--- Source material ---
----------------
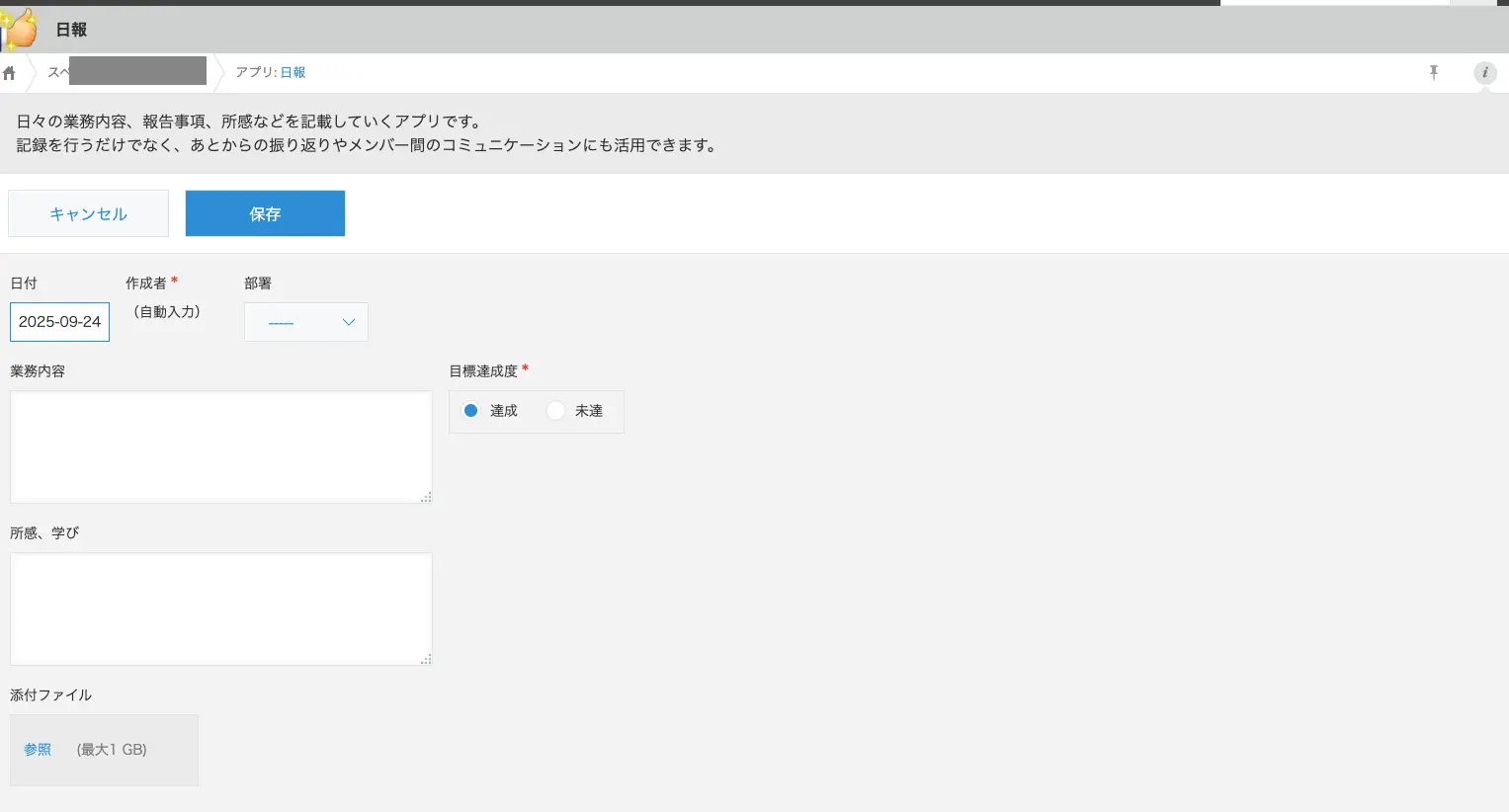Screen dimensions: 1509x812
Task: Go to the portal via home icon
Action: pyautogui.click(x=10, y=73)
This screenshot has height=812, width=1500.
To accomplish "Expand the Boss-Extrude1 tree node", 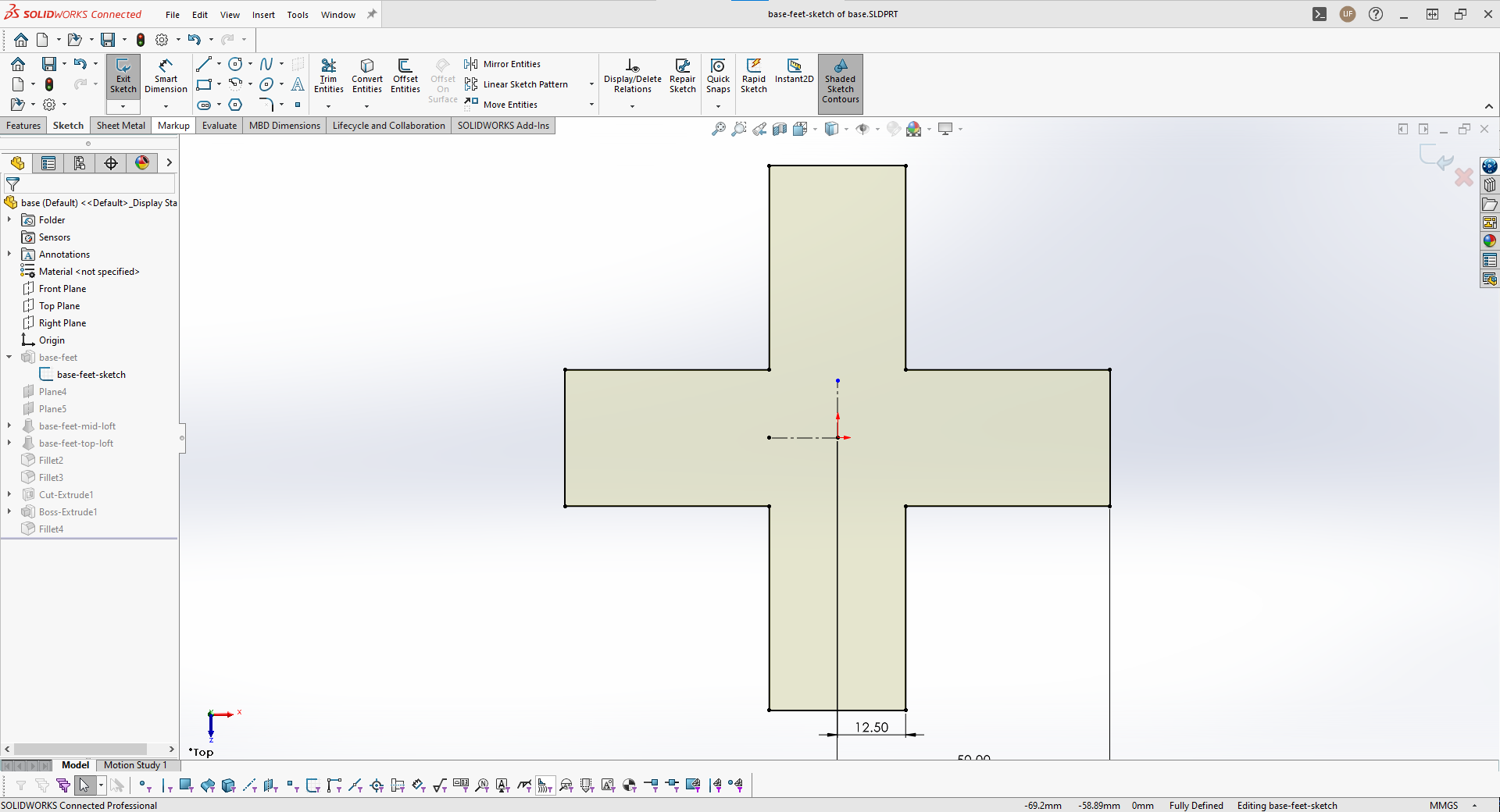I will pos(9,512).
----------------
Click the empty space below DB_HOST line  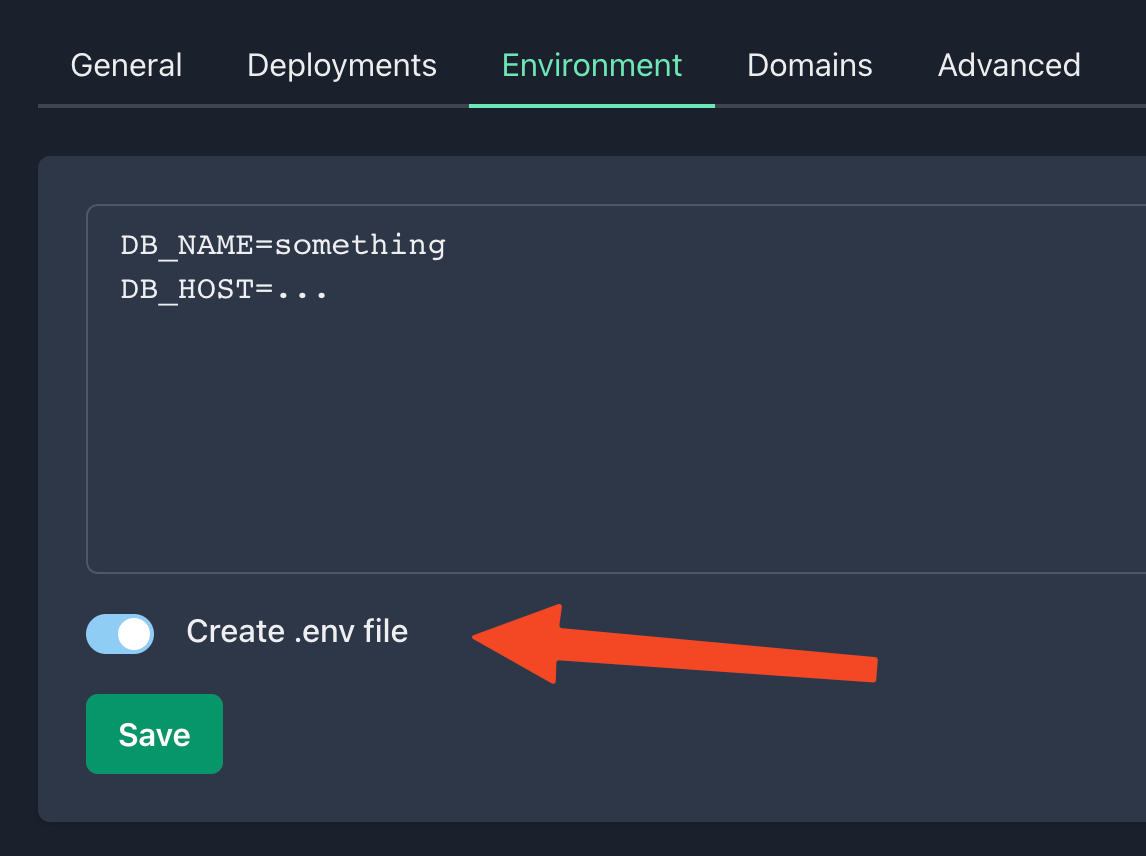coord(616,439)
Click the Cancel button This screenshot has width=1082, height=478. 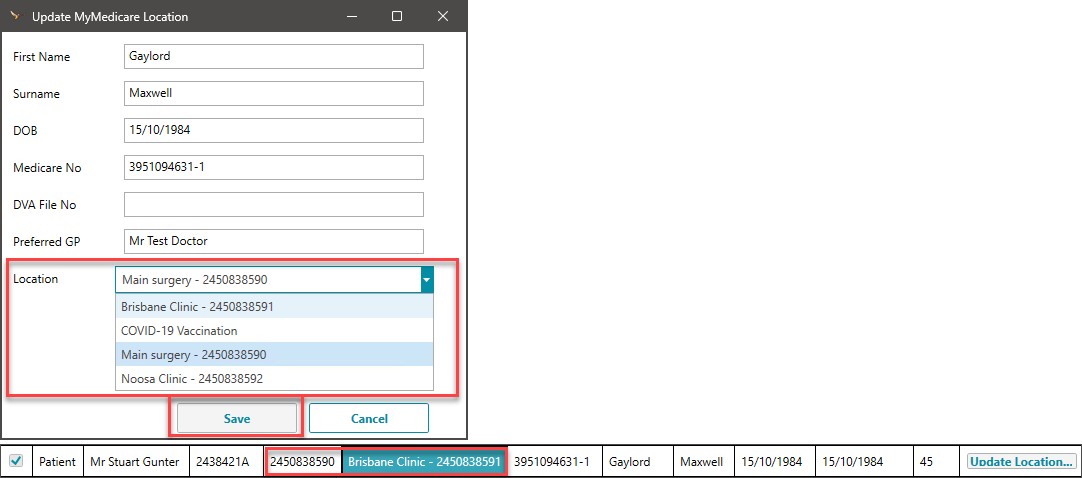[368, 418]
----------------
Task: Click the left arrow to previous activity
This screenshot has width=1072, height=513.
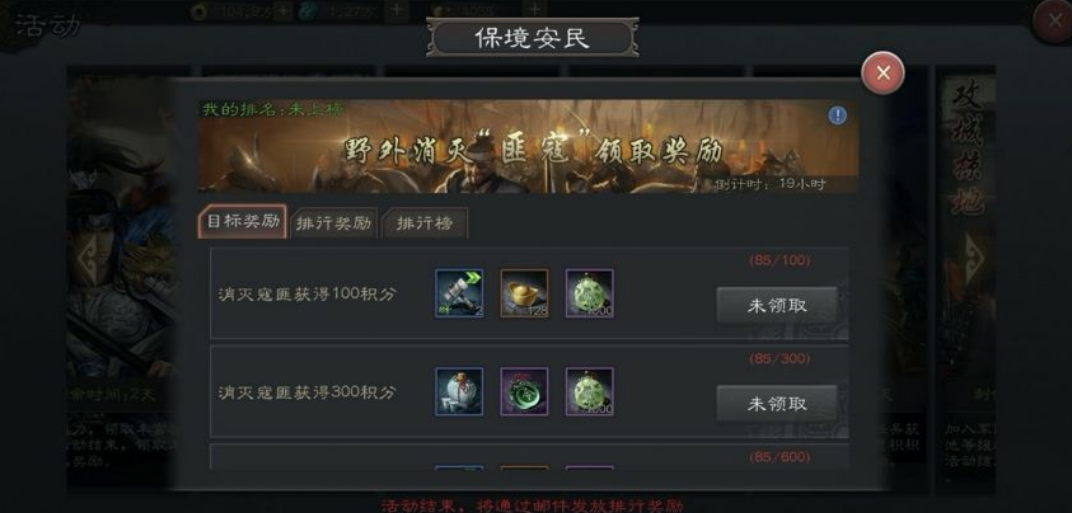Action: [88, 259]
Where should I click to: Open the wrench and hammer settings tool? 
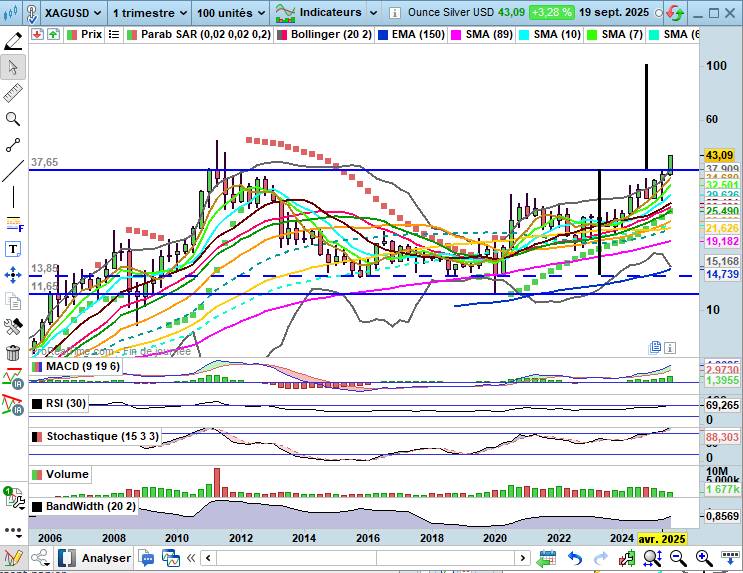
----------------
--- Exercise description ---
Exactly the lines above from the one that contains "This screenshot has width=1072, height=513." down to the one that contains "Where should I" are to be output, both ends kept and pictures omitted.

--- Solution for this exercise ---
This screenshot has width=1072, height=513.
Action: [88, 259]
Where should I click to: Open the wrench and hammer settings tool? 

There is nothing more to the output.